_PROMPT_:
In the records that come next, find every line with "computer". Return those lines.

Stored data entries
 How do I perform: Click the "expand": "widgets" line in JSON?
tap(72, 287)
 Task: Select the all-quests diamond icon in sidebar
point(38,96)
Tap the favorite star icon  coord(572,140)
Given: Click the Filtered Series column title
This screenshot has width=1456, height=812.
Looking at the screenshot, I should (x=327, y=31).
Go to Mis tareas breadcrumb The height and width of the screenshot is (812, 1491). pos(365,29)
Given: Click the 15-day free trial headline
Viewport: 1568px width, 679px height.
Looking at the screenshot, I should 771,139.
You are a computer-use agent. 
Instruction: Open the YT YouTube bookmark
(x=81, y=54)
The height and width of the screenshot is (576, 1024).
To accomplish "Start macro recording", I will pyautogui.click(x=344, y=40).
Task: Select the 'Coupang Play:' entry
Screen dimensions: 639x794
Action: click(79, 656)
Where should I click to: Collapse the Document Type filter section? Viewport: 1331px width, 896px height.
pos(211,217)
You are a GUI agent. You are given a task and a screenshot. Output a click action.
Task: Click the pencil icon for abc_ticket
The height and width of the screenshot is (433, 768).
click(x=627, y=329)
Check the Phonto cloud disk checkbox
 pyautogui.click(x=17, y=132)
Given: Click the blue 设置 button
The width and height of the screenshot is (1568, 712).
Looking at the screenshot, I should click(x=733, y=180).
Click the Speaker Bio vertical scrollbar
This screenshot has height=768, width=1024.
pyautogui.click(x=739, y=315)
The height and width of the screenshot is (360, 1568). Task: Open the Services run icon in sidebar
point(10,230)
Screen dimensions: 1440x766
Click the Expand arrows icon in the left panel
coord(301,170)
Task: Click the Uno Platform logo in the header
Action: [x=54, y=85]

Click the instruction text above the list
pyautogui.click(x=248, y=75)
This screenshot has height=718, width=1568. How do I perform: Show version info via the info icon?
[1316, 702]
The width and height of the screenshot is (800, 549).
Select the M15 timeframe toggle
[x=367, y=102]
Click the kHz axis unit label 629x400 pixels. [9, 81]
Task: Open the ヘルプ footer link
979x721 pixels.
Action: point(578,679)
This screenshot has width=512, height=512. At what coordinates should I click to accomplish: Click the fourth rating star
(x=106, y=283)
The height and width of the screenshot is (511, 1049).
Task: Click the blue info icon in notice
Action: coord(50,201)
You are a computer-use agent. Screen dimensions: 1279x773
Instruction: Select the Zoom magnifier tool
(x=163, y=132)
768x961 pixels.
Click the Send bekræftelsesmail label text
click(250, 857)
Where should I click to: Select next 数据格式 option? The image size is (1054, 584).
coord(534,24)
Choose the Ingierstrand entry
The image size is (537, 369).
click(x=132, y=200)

_SOLUTION FOR THIS PROBLEM_:
You are a computer-use agent. 
You are a computer-use agent. Screen dimensions: 1279x773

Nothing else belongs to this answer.